A esta altura, o leitor já pode estar se perguntando o por quê daquele aumento do preço do litro açaí em Belém, e da existência do “açaí batizado” (que só leva um pouquinho do fruto), se há tantas terras desmatadas na Amazônia adequadas para o seu cultivo em níveis mais que compatíveis com as demandas de consumo interno e de exportação. E a explicação, imagino, é tão simples quanto cruel: açaizais começam a frutificar cerca de cinco anos depois de plantados e outros tantos anos ainda são necessários até que se tenha uma produtividade comparável a açaizais naturais ou cultivados estabelecidos. Infelizmente, este parece ser um horizonte distante demais para o típico capitalista do agro-negócio, que é capaz de plantar e colher até duas safras de soja por ano.

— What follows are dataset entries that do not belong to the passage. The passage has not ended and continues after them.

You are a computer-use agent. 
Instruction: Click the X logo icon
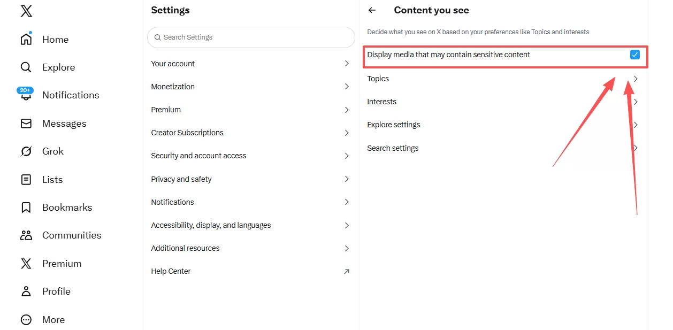[26, 11]
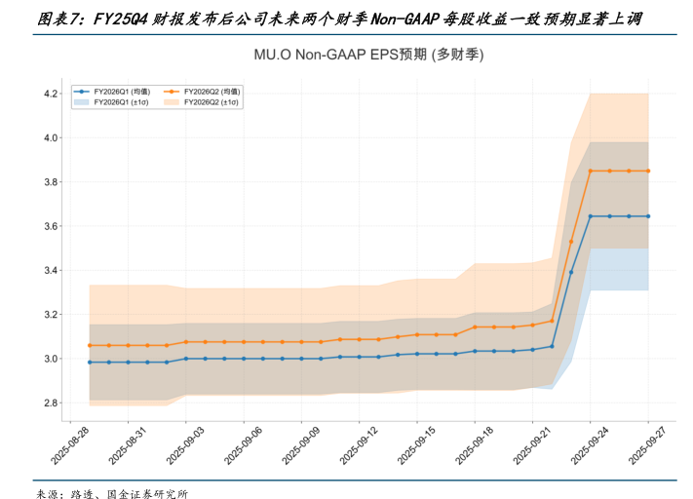The width and height of the screenshot is (693, 499).
Task: Click the last blue data point at 2025-09-27
Action: click(648, 216)
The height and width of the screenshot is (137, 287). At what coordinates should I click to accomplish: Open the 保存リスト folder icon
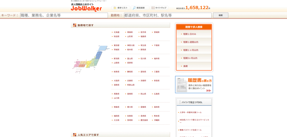[115, 8]
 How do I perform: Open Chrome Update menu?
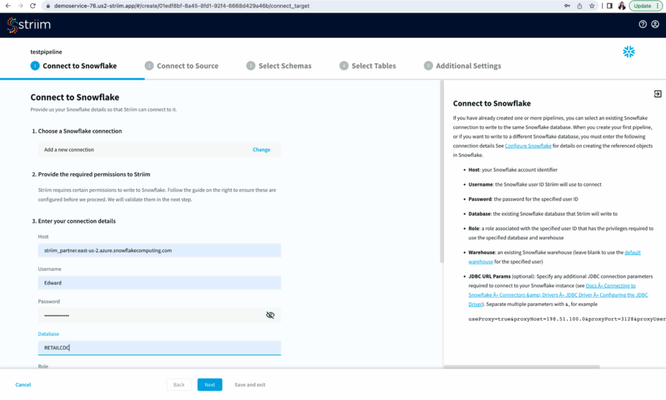[645, 5]
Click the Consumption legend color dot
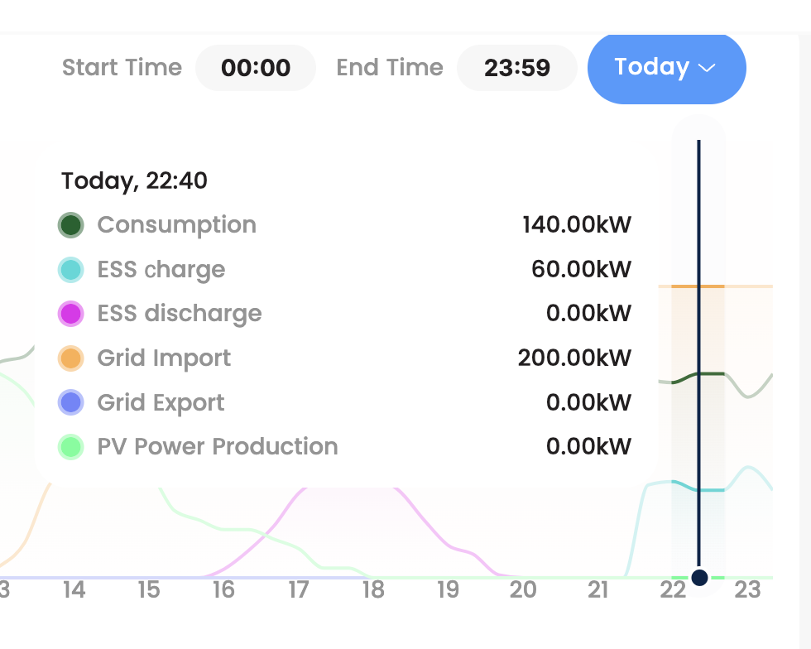This screenshot has width=811, height=649. click(70, 224)
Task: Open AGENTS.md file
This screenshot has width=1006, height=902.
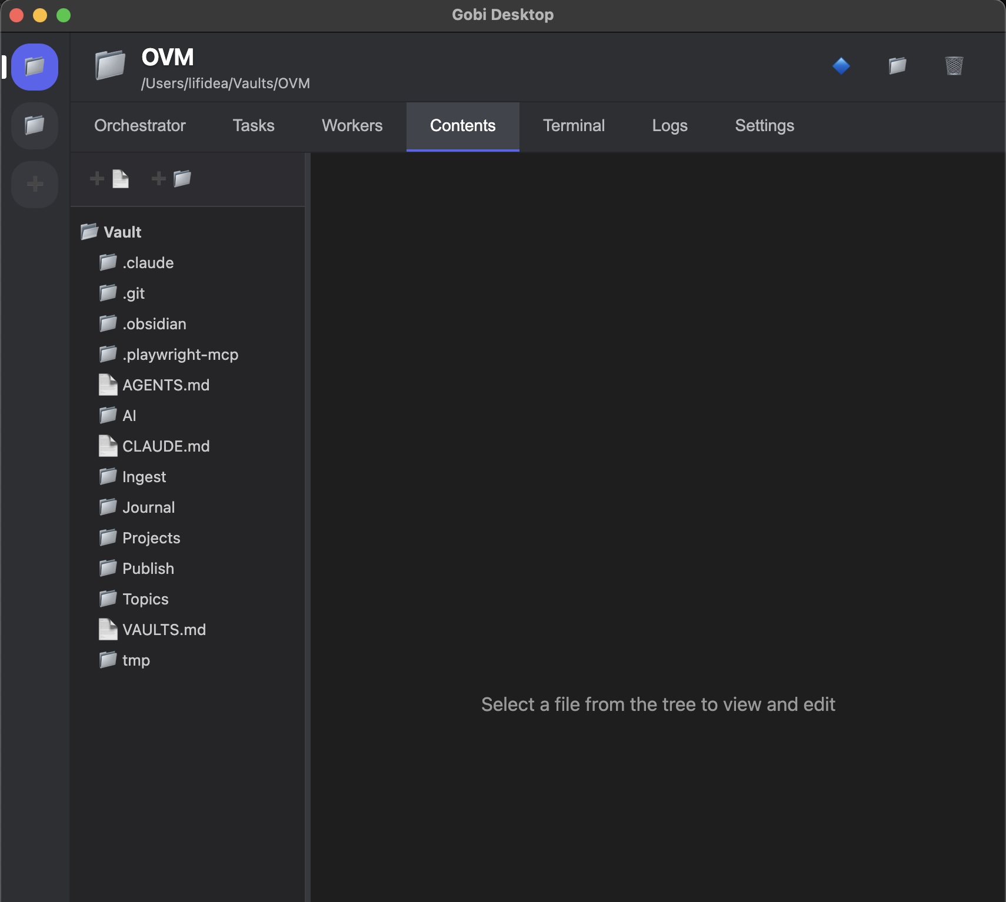Action: tap(165, 385)
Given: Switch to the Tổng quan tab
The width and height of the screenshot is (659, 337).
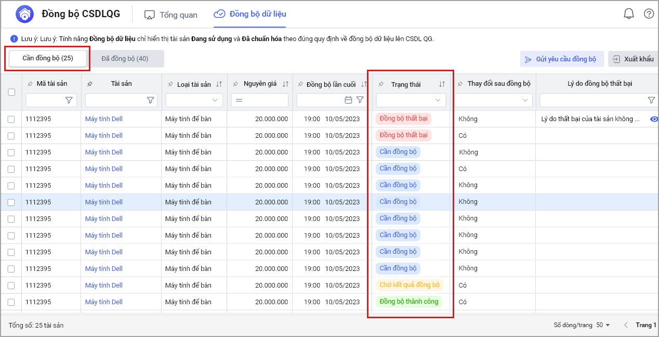Looking at the screenshot, I should 171,15.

Escrevendo sobre as palmeiras do Novo Mundo em 1871, Richard Spruce, célebre botânico inglês, estudioso da flora amazônica e dos costumes dos povos que habitavam essa região, definiu o açaí como uma das bebidas favoritas de seus habitantes de todas as “castas e cores”. Passados 136 anos, o fruto da palmeira jussara, que era aos olhos dos europeus e norte-americanos um exotismo distante da América do Sul, tornou-se uma estrela do mercado internacional de alimentos super-saudáveis. Por outro lado, lamentavelmente, o açaí é um produto cada vez menos acessível para a população mais carente das grandes cidades amazônicas.

Consórcios em larga escala de açaí, com outros cultivos ou com a floresta, em sistemas agro-florestais voltados ao sustento de populações locais e à recuperação de áreas degradadas, poderiam tanto atender à demanda do fruto para exportação, quanto conter a elevação do seu preço no mercado interno, além de ajudar a preservar a floresta e recuperar o que já foi perdido. Seriam, assim, uma alternativa racional à monocultura da soja, à pecuária e à extração desenfreada de madeira, três dos principais vetores do desmatamento. E seriam mais lucrativos também a médio e longo-prazo, ou infinitamente-longo-prazo, aos olhos míopes dos nossos grandes agro-investidores.

O fazendeiro latifundiário é incapaz de se dispor a esperar os anos necessários para a produtividade das palmeiras, mas há uma multidão de pequenos agricultores (os principais responsáveis pela produção e extração atual de açaí) que o fariam com bastante entusiasmo se tivessem mais acesso a terra, assessoria técnica e financiamento.

 

Rodolfo Salm, PhD em Ciências Ambientais pela Universidade de East Anglia, é pesquisador do Museu Paraense Emílio Goeldi.